TRY IT: Which of the lines in the records below hold the string "click"? Copy every one of them.

MATERIAL SUPPLIED:
══════

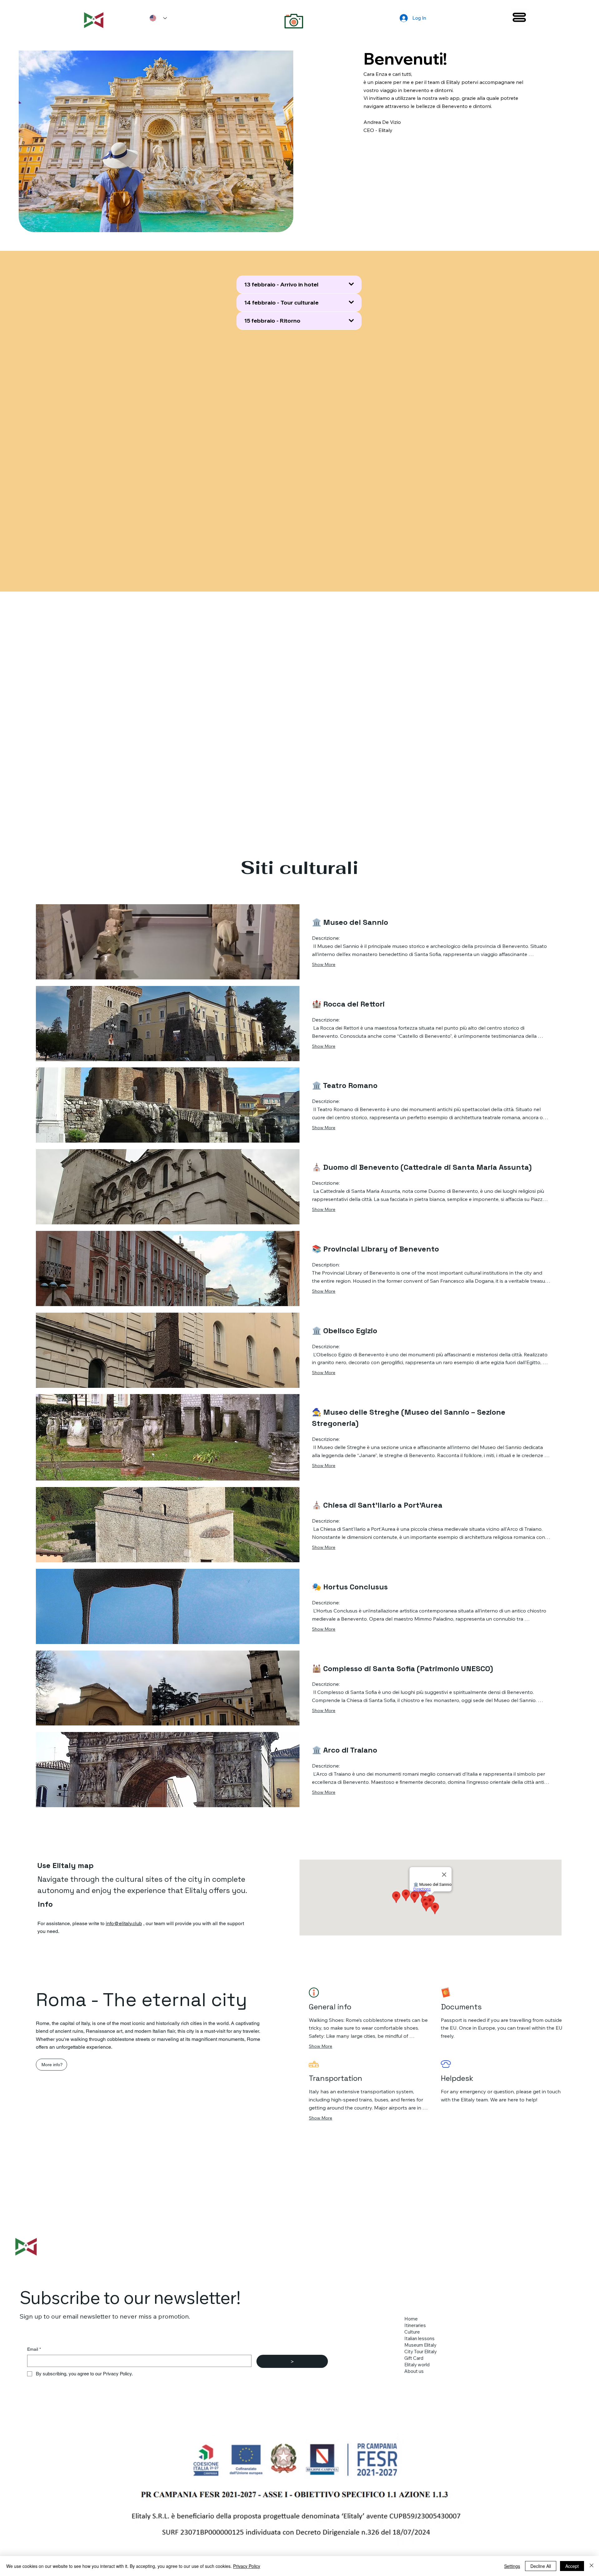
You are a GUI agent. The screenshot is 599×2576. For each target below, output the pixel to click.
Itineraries (415, 2325)
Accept (572, 2566)
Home (411, 2319)
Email (34, 2349)
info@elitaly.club (124, 1923)
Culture (412, 2332)
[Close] (591, 2566)
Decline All (540, 2566)
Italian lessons (419, 2338)
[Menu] (519, 17)
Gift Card (413, 2358)
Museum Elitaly (420, 2345)
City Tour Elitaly (420, 2351)
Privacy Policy (246, 2566)
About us (414, 2371)
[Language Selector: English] (156, 18)
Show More (323, 964)
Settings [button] (512, 2566)
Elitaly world (417, 2365)
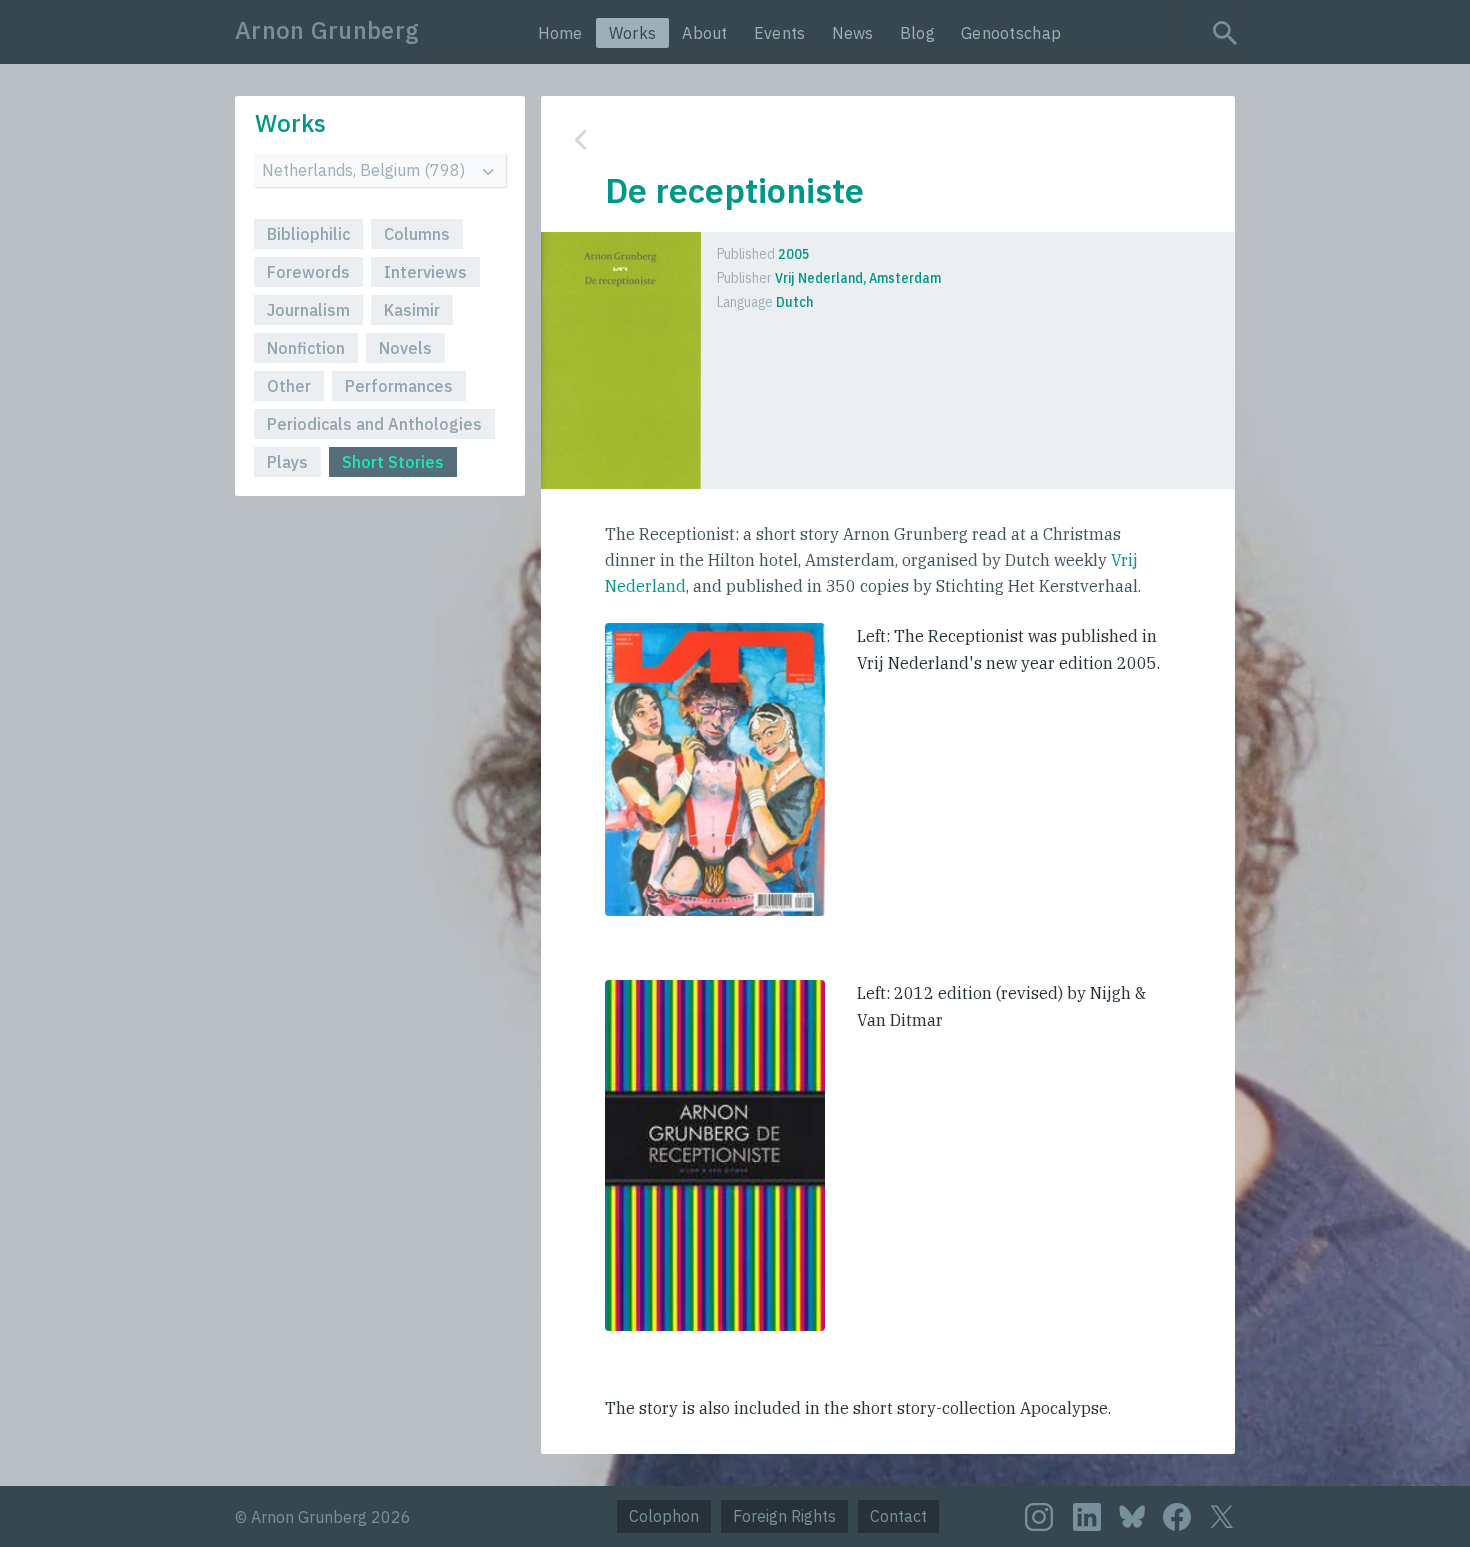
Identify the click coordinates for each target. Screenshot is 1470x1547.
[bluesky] (1132, 1515)
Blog (917, 33)
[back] (873, 139)
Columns (417, 234)
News (853, 33)
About (705, 33)
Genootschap (1011, 33)
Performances (399, 386)
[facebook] (1177, 1517)
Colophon (664, 1516)
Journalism (308, 310)
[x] (1222, 1516)
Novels (405, 348)
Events (780, 33)
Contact (898, 1516)
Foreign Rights (784, 1516)
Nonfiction (306, 348)
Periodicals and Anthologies (374, 424)
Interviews (425, 272)
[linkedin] (1087, 1517)
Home (560, 33)
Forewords (308, 272)
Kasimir (412, 310)
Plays (287, 462)
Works (633, 33)
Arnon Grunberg (327, 30)
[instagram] (1039, 1517)
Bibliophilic (308, 234)
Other (289, 386)
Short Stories (393, 462)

══════

RESULT FOR THIS EXERCISE:
You are a GUI agent. The screenshot is 599×2576. For each target below, output the pixel to click.
Identify the click coordinates for each target. Screenshot is 1470x1547.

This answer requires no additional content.